Carlos Omar Villela Gomes

Publicado em

Não! Não pronuncies mais meu nome! Estás totalmente proibida... Te nego integralmente esse direito Com a mesma lei que me negou a vida!

Nunca mais te achegues nos meus sonhos... Nem me aqueças nas noites tão vazias; Não mais habites a flor dos meus silêncios Nem murmures tua voz na ventania.

Não! Não inundes o meu pranto, Com todo este amor que, eterno, é teu... Não navegues os versos do meu canto, Que hoje, com minha alma, se perdeu.

Não ouses freqüentar meus pensamentos, Não ouses nos meus lábios ser poesia... Não tentes ser fogueira em meus desejos Nem venhas me emponchar nas horas frias.

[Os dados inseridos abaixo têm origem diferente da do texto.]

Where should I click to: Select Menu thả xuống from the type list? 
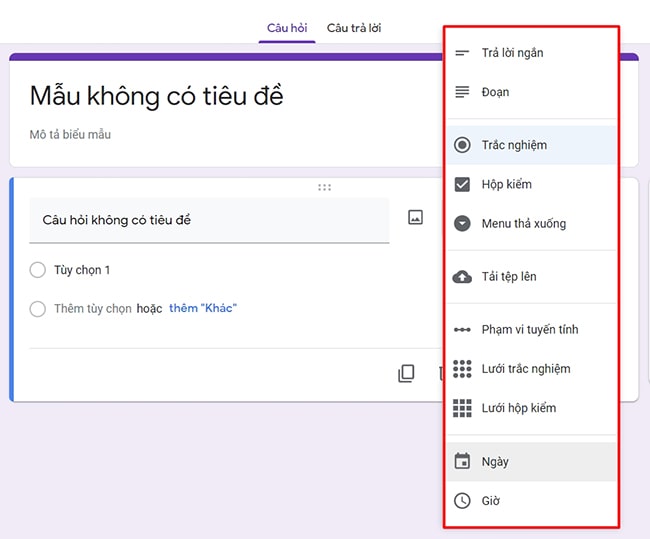[523, 224]
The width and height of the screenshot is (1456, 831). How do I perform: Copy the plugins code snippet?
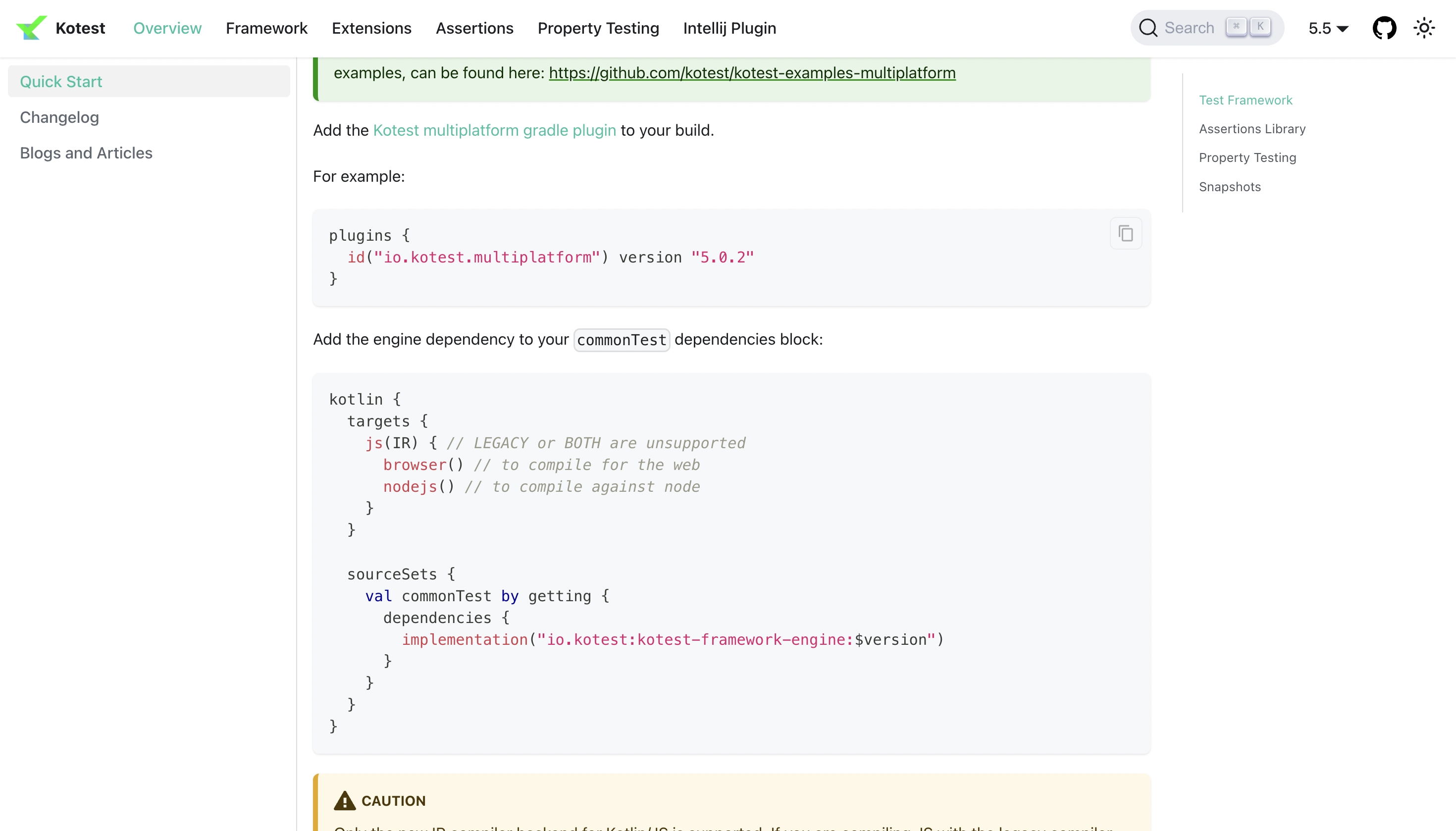click(x=1125, y=233)
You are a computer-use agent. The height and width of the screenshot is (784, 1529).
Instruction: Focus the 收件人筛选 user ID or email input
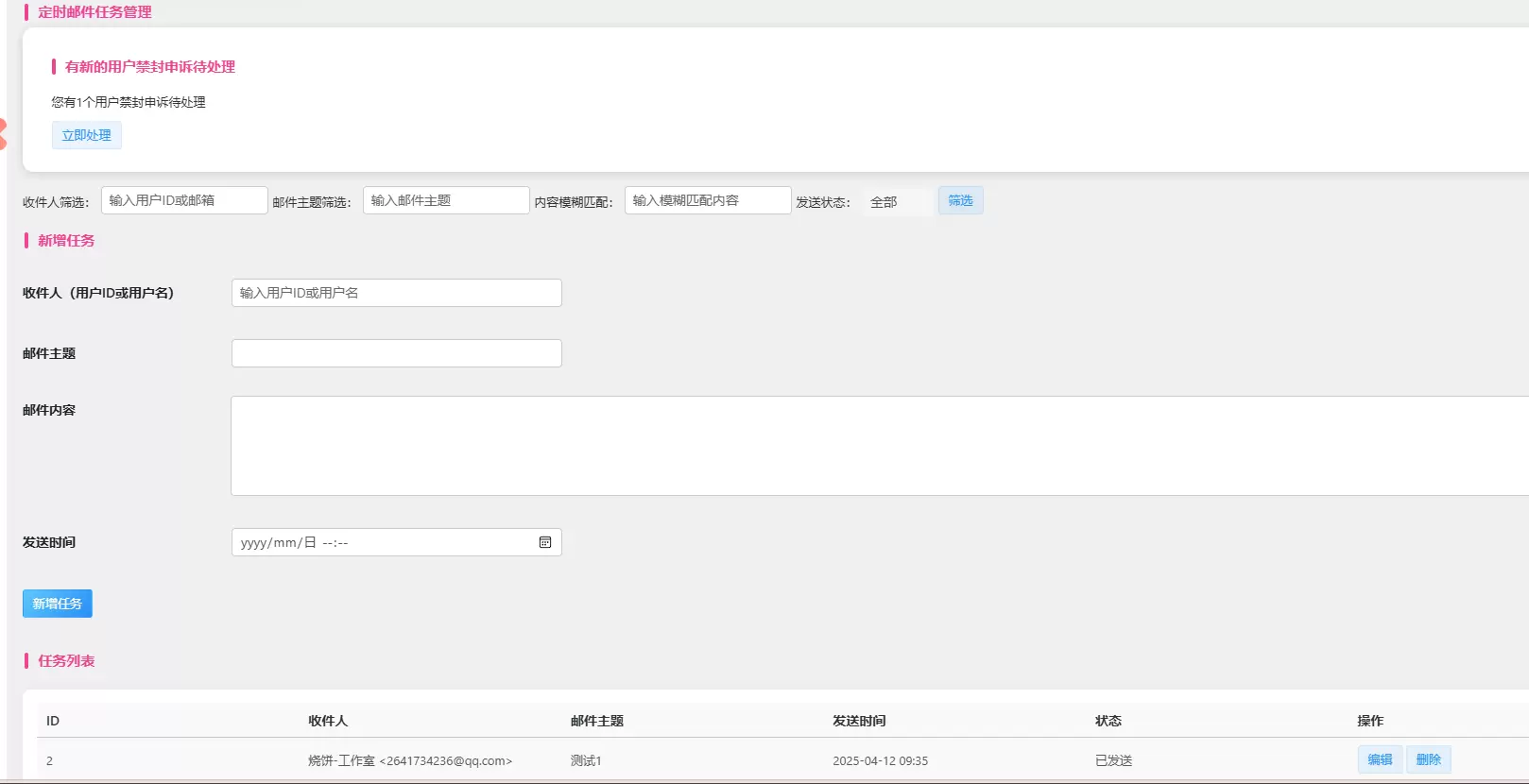click(x=184, y=200)
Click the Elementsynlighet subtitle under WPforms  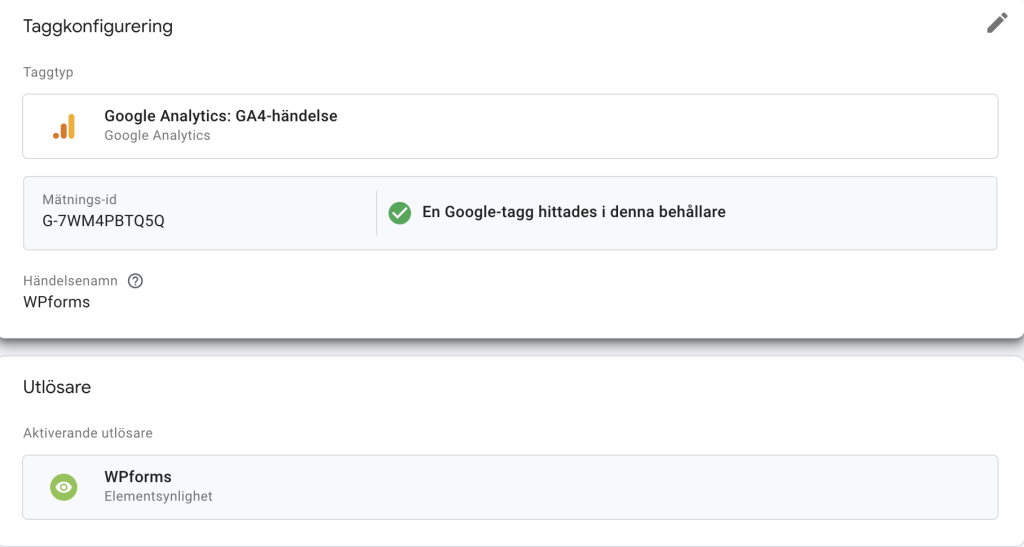pyautogui.click(x=158, y=496)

Eu sei... ah, como eu sei que a culpa é minha... Eu sei... ah, como eu sei que tens razão! Errei, por julgar ter o que eu não tinha, Pequei por ser menor que o coração.

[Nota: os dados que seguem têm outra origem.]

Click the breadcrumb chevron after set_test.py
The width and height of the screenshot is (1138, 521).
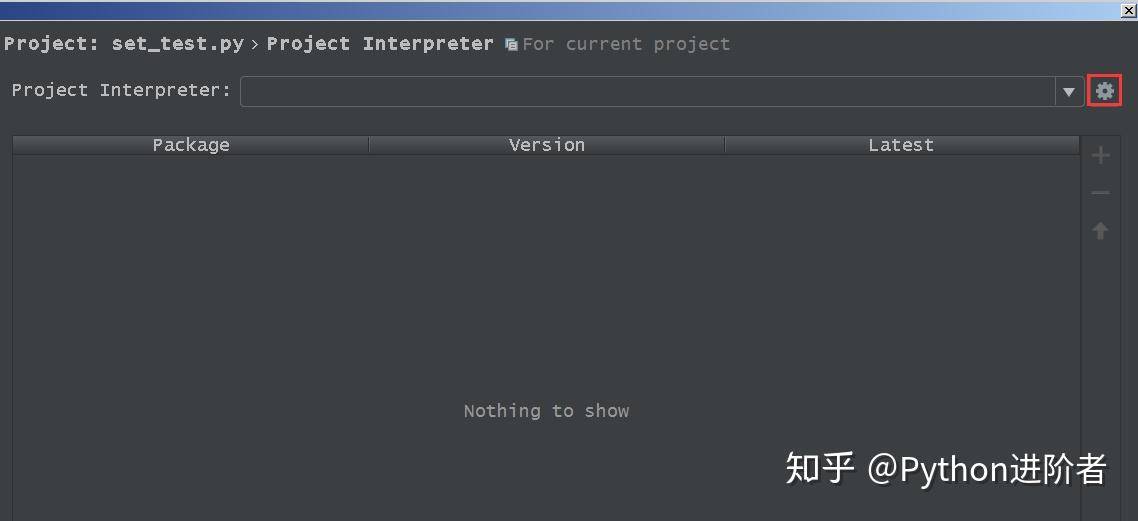255,45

Pequei por só mostrar o sofrimento Mesmo tentando te pintar belezas... Errei ao levantar o nosso ninho Na areia movediça da incerteza.

Por isso me recolho, fecho as portas, Com grades e correntes me enclausuro... Melhor me recolher ao breu dos cegos, Do que, pra minha luz, ser rumo escuro.

Mas se um dia chegares, sem licença, Com teu brilho de estrela fugidia... Tomando minhas noites, meus desejos, Incendiando quem finou pela invernia...

Se um dia tu quebrares essas portas, Correntes, cadeados e lonjuras... Rasgares essa lei que nos separa, Quebrando a negação e a minha loucura...

Então encontrarás, cheio de esperas Os restos tristes de um poeta só... Que mesmo morto, te olhará sorrindo, Ao rever sua vida, entre pranto e pó.